[[ PAGE TEXT open ]]
I hope that everyone votes based upon their own likes and dislikes, just be open minded enough to realize that not everyone's tastes match your own. So if you like something, chances are so will someone else. But, on the flip side, if you don't like something, chances are, so will someone else.

Happy Snappy y'all!
05/08/2003 09:19:18 AM · #35
If you can't figure out what something is, why is that a vote against it for you? Maybe the 'fault' lies with you for not detecting the meaning or for what it might represent on a spiritual/artistic level because perhaps you don't take enough time or are not open to it or are too much appraising it for whether it meets the challenge or not?

I don't grade photos on spiritual quality. I grade on three axes: technical mastery (which includes focus use, light, composition, flow, cropping choice), fitting the theme, and beauty (a subjective measure, to be sure - whether it catches my eye, makes me want to sit and just look at it, kind of thing).

As a for example, in the Glass challenge, I graded photos that only contained glass as an incidental part of the image low, even if they were technically quite good and damn pretty. If the glass is not the star of the picture, I owe it to the people who DID make the glass the star of the picture to grade them higher. The other pictures might well have gotten 10s from me in some other theme, but not for glass.
[[ PAGE TEXT closed ]]
WHAT TO WORK ON >>
Extend the forum discussion on grading photo challenge entries, picking up after its last sentence.
[[ EXTRACTED RECORDS open ]]
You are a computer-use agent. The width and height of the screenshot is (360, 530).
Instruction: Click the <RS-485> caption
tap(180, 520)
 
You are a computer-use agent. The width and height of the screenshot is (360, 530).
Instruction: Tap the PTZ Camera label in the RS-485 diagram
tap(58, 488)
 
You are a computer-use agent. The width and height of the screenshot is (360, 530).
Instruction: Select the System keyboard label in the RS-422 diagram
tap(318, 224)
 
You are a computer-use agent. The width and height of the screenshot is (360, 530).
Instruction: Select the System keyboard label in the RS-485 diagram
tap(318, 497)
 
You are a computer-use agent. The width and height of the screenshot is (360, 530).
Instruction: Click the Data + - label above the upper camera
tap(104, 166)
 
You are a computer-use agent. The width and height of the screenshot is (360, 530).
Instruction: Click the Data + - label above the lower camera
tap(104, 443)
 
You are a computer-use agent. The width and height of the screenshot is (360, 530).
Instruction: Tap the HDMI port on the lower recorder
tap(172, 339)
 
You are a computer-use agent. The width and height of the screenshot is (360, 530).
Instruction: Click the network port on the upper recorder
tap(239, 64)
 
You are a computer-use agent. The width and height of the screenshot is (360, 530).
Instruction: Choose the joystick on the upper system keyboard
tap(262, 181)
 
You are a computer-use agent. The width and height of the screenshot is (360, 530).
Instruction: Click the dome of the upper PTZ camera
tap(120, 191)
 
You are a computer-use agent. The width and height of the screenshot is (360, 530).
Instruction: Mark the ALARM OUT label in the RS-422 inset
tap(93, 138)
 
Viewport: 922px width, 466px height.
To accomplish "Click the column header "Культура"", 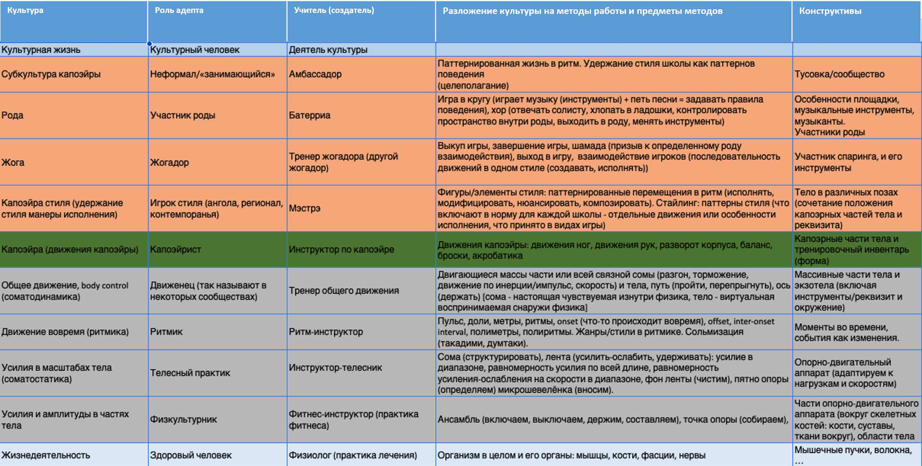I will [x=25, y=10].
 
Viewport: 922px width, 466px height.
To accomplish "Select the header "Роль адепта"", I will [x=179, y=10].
[[ EXTRACTED RECORDS closed ]]
[[ EXTRACTED RECORDS open ]]
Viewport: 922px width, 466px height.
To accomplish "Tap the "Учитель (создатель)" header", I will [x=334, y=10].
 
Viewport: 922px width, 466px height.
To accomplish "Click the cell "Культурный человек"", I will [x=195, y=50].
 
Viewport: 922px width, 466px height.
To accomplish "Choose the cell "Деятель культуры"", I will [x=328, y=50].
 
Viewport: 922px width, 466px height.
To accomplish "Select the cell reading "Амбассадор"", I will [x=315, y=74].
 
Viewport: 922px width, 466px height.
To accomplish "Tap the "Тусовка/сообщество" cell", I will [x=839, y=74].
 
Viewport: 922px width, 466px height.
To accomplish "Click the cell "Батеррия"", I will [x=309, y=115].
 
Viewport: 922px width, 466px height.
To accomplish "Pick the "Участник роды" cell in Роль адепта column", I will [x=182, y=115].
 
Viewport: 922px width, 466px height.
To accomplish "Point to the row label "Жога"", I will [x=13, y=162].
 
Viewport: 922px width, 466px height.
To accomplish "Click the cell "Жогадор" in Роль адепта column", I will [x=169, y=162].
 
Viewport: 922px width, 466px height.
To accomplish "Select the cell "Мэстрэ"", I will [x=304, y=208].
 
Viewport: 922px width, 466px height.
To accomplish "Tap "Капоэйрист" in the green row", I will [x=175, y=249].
[[ EXTRACTED RECORDS closed ]]
EXERCISE OUTPUT >>
I'm strict that way, what can I say. To me, photography is a visual art, and attempting to 'grade' spirituality is not only futile, it's stupid, because it's going to be different for anyone. That doesn't mean it's not an important factor, it just means I don't feel it's a valid quantifiable score for contests.

Feel free to disagree. :-> If everyone grades on their own scales, we get the best overall evaluation of the pictures, I think.

Message edited by author 2003-05-08 09:24:33.
05/08/2003 09:19:46 AM · #36
Yeah, see that's the thing - I'd say maybe 5% or so .. Either way .. I've found that as the challenges grow in numbers of entries, and my available time shrinks, it gets harder for me to wade through it all, and say anything meaningful. I personally learned more from looking at pictures I admired than from comments, anyway. The thing I got most from comments was validation that I was doing something right. Which is definitely valuable when you're first trying to find your 'photo legs'.

Regarding histograms, I respectfully disagree. Using a histo lets you get past whether or not the monitor or system is out of wack. It's like flying a plane using instruments when it's dark or no visibility; you can still tell exactly where the ground is. If everyone used histograms, I would guarantee the number of complaints about dark and light would drastically decrease :) ...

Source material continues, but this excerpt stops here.